§ RECORDS SHOWN
Start

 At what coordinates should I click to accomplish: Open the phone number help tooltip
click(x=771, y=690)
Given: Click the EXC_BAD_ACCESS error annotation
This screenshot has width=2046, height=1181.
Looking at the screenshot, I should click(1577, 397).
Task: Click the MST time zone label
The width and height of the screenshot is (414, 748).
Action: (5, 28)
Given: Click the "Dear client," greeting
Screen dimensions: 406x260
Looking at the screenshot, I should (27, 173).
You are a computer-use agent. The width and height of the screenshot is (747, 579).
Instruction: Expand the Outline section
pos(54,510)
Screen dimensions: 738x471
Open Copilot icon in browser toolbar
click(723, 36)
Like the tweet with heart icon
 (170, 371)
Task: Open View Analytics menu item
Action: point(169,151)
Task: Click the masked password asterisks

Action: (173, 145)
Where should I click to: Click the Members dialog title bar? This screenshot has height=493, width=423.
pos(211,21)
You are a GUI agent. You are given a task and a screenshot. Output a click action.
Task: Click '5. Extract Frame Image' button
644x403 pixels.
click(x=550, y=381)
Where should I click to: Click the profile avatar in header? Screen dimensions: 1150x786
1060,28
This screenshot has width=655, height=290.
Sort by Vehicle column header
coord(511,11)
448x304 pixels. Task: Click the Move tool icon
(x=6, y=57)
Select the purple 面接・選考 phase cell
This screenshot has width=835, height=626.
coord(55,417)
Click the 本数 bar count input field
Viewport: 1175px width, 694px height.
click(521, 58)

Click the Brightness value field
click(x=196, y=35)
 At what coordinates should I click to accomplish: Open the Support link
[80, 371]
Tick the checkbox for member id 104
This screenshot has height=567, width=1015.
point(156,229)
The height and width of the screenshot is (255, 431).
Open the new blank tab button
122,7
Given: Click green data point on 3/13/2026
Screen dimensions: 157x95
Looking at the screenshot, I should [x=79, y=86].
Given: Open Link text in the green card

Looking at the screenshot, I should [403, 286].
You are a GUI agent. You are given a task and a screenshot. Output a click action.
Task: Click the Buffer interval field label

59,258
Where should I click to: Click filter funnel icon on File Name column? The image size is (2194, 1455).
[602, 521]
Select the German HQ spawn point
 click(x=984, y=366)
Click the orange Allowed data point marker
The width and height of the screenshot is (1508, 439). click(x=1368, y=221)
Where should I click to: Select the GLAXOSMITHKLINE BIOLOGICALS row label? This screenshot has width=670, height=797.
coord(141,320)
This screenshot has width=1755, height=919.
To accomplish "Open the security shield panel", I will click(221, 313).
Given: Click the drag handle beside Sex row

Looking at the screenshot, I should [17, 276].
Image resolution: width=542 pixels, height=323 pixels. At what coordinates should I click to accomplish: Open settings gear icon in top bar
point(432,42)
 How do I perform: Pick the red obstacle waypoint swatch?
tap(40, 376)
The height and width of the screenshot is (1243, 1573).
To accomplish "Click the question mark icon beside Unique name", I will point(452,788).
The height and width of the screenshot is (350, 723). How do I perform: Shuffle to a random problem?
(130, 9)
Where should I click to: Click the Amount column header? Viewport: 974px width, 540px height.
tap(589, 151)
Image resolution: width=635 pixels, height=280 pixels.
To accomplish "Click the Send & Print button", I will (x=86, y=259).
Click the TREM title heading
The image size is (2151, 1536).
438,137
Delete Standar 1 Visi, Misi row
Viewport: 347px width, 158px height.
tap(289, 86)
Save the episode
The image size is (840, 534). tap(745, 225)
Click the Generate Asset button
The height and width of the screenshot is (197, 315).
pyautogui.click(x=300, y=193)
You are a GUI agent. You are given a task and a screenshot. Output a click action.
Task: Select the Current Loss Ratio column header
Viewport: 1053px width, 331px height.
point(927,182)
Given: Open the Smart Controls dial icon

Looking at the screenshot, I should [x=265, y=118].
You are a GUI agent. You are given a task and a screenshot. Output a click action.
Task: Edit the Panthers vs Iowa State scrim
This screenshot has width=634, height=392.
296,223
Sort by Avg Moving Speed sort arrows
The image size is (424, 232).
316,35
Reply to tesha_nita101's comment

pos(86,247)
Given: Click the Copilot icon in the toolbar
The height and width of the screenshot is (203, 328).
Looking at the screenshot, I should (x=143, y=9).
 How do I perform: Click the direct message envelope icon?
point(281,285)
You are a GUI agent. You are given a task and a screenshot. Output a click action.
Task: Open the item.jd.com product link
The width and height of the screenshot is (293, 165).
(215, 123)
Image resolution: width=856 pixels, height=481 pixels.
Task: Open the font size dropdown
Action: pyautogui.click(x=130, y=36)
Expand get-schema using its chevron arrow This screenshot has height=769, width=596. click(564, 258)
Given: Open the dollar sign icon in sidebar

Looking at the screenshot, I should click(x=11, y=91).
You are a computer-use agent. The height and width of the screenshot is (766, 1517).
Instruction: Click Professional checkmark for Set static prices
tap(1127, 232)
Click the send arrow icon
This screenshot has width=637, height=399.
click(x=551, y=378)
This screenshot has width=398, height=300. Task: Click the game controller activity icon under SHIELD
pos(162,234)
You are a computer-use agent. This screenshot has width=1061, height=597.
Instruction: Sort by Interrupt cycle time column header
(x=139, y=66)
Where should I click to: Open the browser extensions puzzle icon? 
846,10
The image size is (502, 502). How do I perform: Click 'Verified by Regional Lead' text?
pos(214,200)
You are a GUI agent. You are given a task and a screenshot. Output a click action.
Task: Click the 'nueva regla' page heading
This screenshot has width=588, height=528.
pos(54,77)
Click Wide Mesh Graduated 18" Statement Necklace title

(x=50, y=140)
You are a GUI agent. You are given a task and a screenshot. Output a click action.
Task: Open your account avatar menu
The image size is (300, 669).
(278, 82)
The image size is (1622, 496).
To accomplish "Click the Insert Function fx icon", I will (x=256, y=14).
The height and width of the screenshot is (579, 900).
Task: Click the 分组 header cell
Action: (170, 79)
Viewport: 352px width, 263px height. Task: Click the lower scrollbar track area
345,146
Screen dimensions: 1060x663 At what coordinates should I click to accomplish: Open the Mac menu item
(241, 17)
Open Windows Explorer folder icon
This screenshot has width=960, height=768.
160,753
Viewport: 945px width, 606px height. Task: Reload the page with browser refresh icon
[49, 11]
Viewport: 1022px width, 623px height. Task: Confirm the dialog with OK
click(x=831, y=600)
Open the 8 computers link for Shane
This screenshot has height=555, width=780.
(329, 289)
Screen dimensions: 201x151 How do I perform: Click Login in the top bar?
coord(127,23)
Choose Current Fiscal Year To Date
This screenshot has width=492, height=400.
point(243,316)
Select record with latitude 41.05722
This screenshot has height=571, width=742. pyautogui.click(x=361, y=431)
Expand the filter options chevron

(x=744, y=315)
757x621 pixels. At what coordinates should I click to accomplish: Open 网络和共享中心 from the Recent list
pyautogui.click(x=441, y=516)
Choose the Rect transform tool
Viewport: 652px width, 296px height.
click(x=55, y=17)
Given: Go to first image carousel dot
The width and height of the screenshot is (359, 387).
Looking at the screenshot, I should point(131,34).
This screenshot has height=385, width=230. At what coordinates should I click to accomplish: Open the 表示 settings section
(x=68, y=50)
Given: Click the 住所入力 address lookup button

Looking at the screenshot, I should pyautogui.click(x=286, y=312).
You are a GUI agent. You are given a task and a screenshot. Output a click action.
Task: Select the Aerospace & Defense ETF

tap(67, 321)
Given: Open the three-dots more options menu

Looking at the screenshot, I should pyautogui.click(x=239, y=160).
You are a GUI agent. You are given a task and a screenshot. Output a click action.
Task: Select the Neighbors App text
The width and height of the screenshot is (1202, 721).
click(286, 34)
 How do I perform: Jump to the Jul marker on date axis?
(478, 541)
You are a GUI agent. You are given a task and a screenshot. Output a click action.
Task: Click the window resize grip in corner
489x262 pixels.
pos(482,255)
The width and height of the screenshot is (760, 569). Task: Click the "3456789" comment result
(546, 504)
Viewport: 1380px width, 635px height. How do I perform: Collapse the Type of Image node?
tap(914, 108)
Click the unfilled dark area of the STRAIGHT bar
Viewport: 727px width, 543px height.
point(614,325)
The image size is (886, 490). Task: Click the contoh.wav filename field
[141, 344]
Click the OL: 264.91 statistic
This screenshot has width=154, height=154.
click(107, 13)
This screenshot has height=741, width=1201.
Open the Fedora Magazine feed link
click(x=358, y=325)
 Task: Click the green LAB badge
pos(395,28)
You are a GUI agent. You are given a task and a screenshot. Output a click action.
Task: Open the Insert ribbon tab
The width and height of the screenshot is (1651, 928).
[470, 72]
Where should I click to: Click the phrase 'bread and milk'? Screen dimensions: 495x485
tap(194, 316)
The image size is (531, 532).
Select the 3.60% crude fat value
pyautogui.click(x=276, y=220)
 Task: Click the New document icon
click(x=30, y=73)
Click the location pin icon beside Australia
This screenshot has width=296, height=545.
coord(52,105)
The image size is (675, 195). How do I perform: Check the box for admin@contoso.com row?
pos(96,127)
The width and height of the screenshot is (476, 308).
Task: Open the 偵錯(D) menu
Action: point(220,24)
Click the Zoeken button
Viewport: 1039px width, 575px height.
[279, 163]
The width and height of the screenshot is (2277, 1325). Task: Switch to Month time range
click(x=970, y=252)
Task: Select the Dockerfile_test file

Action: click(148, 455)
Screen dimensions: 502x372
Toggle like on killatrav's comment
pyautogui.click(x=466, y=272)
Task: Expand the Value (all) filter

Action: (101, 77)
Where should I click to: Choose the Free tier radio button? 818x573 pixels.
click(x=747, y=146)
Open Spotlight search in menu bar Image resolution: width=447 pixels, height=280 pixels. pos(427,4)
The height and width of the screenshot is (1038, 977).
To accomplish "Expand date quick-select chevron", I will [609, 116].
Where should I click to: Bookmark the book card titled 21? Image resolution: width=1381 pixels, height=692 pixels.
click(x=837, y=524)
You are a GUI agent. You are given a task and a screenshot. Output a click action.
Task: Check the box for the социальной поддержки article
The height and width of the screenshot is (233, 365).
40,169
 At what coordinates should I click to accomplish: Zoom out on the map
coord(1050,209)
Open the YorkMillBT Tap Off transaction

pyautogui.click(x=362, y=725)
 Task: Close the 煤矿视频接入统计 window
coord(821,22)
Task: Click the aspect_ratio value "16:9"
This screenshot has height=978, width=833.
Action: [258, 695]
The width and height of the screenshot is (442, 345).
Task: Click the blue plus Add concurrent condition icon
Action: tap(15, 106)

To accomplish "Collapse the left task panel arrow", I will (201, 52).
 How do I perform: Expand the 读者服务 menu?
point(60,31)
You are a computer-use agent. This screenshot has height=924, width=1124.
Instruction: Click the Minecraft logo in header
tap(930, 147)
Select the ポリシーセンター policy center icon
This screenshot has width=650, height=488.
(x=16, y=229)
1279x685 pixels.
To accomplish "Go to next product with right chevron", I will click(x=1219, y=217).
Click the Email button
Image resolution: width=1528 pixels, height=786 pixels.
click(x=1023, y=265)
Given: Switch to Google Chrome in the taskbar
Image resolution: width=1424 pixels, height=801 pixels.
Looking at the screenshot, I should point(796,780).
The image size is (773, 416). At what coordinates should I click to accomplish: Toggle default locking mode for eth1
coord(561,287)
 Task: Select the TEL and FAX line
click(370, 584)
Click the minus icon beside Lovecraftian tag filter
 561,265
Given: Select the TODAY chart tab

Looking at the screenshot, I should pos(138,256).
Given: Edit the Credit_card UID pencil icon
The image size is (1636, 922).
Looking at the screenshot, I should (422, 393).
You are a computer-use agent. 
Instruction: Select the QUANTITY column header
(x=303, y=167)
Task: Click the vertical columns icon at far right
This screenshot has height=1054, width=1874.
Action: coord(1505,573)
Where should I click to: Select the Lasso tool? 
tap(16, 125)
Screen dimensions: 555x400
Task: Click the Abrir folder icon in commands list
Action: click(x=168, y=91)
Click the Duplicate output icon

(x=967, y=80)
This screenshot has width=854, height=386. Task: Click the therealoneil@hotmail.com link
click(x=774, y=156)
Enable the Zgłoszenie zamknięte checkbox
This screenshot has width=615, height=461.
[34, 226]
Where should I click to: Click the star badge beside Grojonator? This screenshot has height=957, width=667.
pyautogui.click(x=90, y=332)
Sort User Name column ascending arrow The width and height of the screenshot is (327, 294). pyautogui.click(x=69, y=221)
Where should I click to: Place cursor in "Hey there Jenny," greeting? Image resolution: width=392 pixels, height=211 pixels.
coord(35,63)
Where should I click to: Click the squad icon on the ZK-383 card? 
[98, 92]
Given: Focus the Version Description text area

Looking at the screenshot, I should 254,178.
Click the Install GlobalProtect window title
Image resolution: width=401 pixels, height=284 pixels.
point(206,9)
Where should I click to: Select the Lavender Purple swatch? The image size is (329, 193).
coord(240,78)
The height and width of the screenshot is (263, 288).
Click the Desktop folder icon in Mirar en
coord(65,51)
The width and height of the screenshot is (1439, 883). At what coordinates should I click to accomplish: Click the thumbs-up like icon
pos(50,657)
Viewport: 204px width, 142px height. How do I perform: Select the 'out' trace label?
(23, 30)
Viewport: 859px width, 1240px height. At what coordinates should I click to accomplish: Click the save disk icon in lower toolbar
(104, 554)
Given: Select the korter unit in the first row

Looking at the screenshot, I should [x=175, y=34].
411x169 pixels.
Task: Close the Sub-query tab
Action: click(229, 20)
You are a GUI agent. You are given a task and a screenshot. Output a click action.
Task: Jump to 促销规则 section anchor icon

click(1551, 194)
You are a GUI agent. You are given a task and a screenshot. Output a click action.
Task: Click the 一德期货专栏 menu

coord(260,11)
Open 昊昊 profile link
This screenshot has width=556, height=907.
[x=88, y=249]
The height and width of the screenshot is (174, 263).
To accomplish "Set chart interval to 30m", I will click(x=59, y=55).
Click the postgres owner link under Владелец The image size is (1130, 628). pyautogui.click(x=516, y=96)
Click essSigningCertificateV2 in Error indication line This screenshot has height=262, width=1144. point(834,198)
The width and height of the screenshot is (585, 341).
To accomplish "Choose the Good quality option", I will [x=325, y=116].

End

§ WHAT TO DO
Recast the data starting at the line that contains "The image size is (502, 502)." and ending at the line that contains "(x=744, y=315)" as a JSON list of strings, one string per line, with blank lines omitted.

§ FINISHED EXERCISE
[
  "The image size is (502, 502). How do I perform: Click 'Verified by Regional Lead' text?",
  "pos(214,200)",
  "You are a GUI agent. You are given a task and a screenshot. Output a click action.",
  "Task: Click the 'nueva regla' page heading",
  "This screenshot has width=588, height=528.",
  "pos(54,77)",
  "Click Wide Mesh Graduated 18\" Statement Necklace title",
  "(x=50, y=140)",
  "You are a GUI agent. You are given a task and a screenshot. Output a click action.",
  "Task: Open your account avatar menu",
  "The image size is (300, 669).",
  "(278, 82)",
  "The image size is (1622, 496).",
  "To accomplish \"Click the Insert Function fx icon\", I will (x=256, y=14).",
  "The height and width of the screenshot is (579, 900).",
  "Task: Click the 分组 header cell",
  "Action: (170, 79)",
  "Viewport: 352px width, 263px height. Task: Click the lower scrollbar track area",
  "345,146",
  "Screen dimensions: 1060x663 At what coordinates should I click to accomplish: Open the Mac menu item",
  "(241, 17)",
  "Open Windows Explorer folder icon",
  "This screenshot has width=960, height=768.",
  "160,753",
  "Viewport: 945px width, 606px height. Task: Reload the page with browser refresh icon",
  "[49, 11]",
  "Viewport: 1022px width, 623px height. Task: Confirm the dialog with OK",
  "click(x=831, y=600)",
  "Open the 8 computers link for Shane",
  "This screenshot has height=555, width=780.",
  "(329, 289)",
  "Screen dimensions: 201x151 How do I perform: Click Login in the top bar?",
  "coord(127,23)",
  "Choose Current Fiscal Year To Date",
  "This screenshot has width=492, height=400.",
  "point(243,316)",
  "Select record with latitude 41.05722",
  "This screenshot has height=571, width=742. pyautogui.click(x=361, y=431)",
  "Expand the filter options chevron",
  "(x=744, y=315)"
]